In the code chunk below, read_sf() of sf package is used to parse ParticipantStatusLogs1.csv into R as sf data.frames.

logs <- read_sf("data/wkt/ParticipantStatusLogs1.csv", 
                options = "GEOM_POSSIBLE_NAMES=currentLocation")

Data Preperation

In the chunk code below, we will convert timestamp field from character data type to date-time data type by using date_time_parse() of clock package. We will derive a day field by using get_day() of clock package. Lastly, we will extract records where by currentMode field is equal to Transport class by using filter().

logs_selected <- logs %>%
  mutate(Timestamp = date_time_parse(timestamp,
                zone = "",
                format = "%Y-%m-%dT%H:%M:%S")) %>%
  mutate(day = get_day(Timestamp)) %>%
  filter(currentMode == "Transport")

Binning Current Location into Squares

In the code chunk below, st_make_grid() of sf package is used to create squares. Next, st_join() is used to perform point in squares overlay while count() of dplyr is used to count the number of points falling withing each square. Lastly, left_join() is used to perform a left-join by using sqr as the target table and points_in_sqr as the join table. The join ID is sqr_id.

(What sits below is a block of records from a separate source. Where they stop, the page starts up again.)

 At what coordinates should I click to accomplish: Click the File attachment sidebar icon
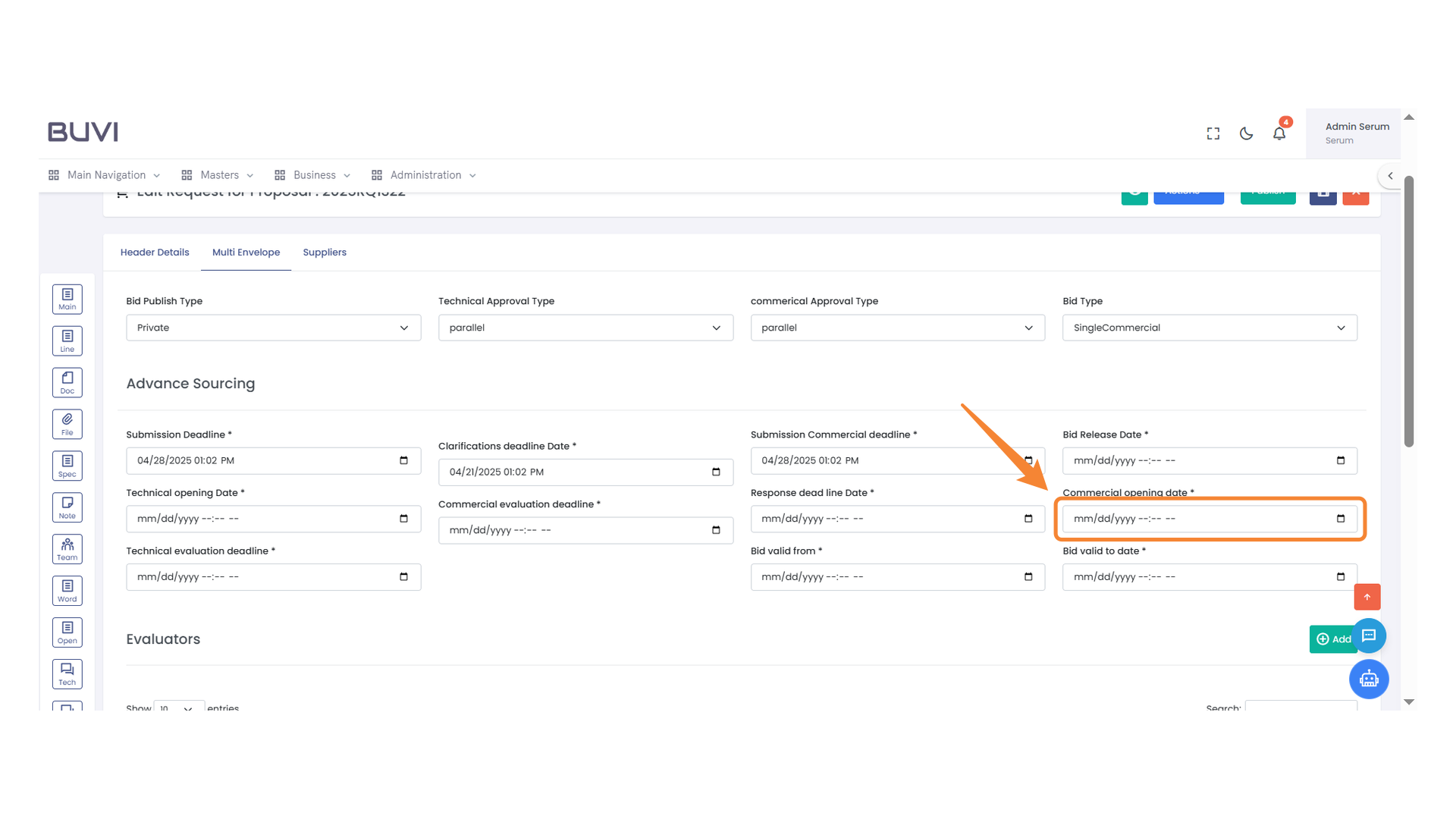67,423
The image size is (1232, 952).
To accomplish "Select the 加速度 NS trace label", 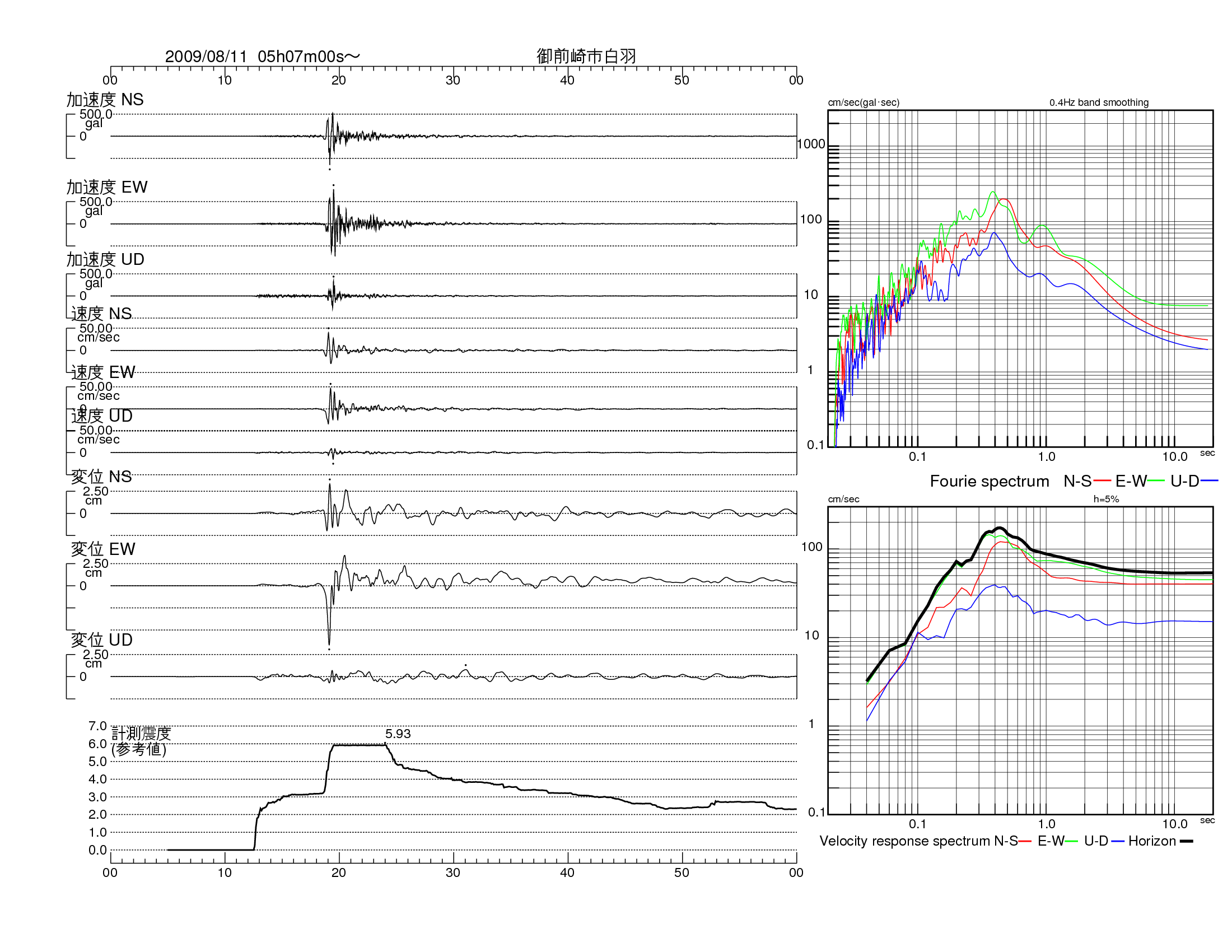I will click(105, 100).
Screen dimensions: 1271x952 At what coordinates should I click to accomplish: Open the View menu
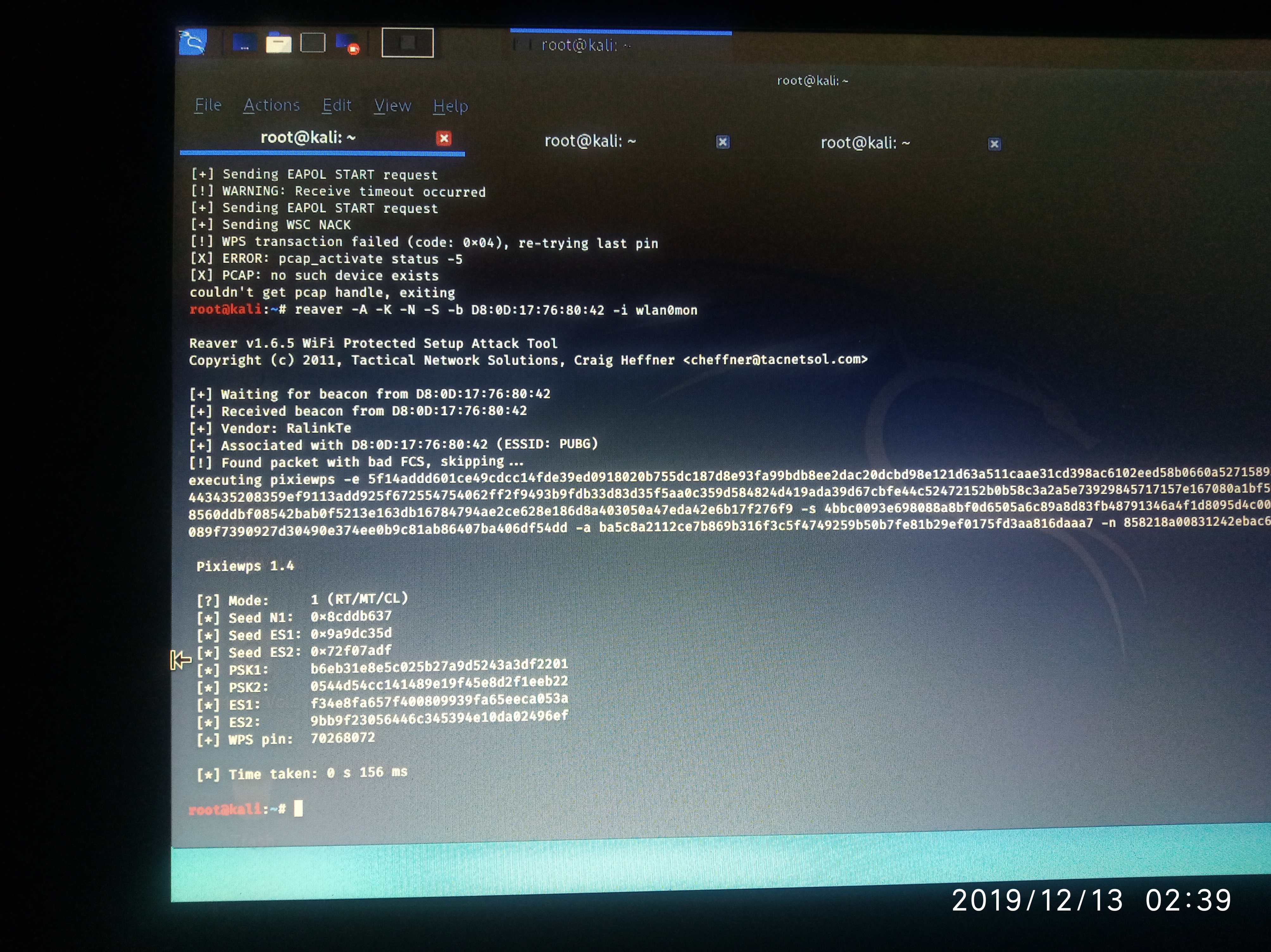[x=392, y=106]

sqr <- st_make_grid(buildings, 
                    n = c(200, 200)) %>%
  st_sf() %>%
  rowid_to_column('sqr_id')

points_in_sqr <- st_join(logs_selected, 
                        sqr, 
                        join=st_within) %>%
  st_set_geometry(NULL) %>%
  count(name='pointCount', sqr_id)

sqr_combined <- sqr %>%
  left_join(points_in_sqr, 
            by = 'sqr_id') %>%
  replace(is.na(.), 0)

Visualising Road Traffic

In the code chunk below, tmap package is used to create the square binning map.

tm_shape(sqr_combined %>%
           filter(pointCount > 0))+
  tm_fill("pointCount",
          n = 10,
          style = "quantile",
          palette = "Reds") +
  tm_borders(alpha = 0) +
tm_layout(title= 'Traffic Congestion', 
          title.position = c('right', 'top')) +
tm_compass(type = "4star",
           size = 3)

As can be seen from the plot above, the roads with the most vehicles are those connecting the commercial centers in the top left, centre right and bottom right.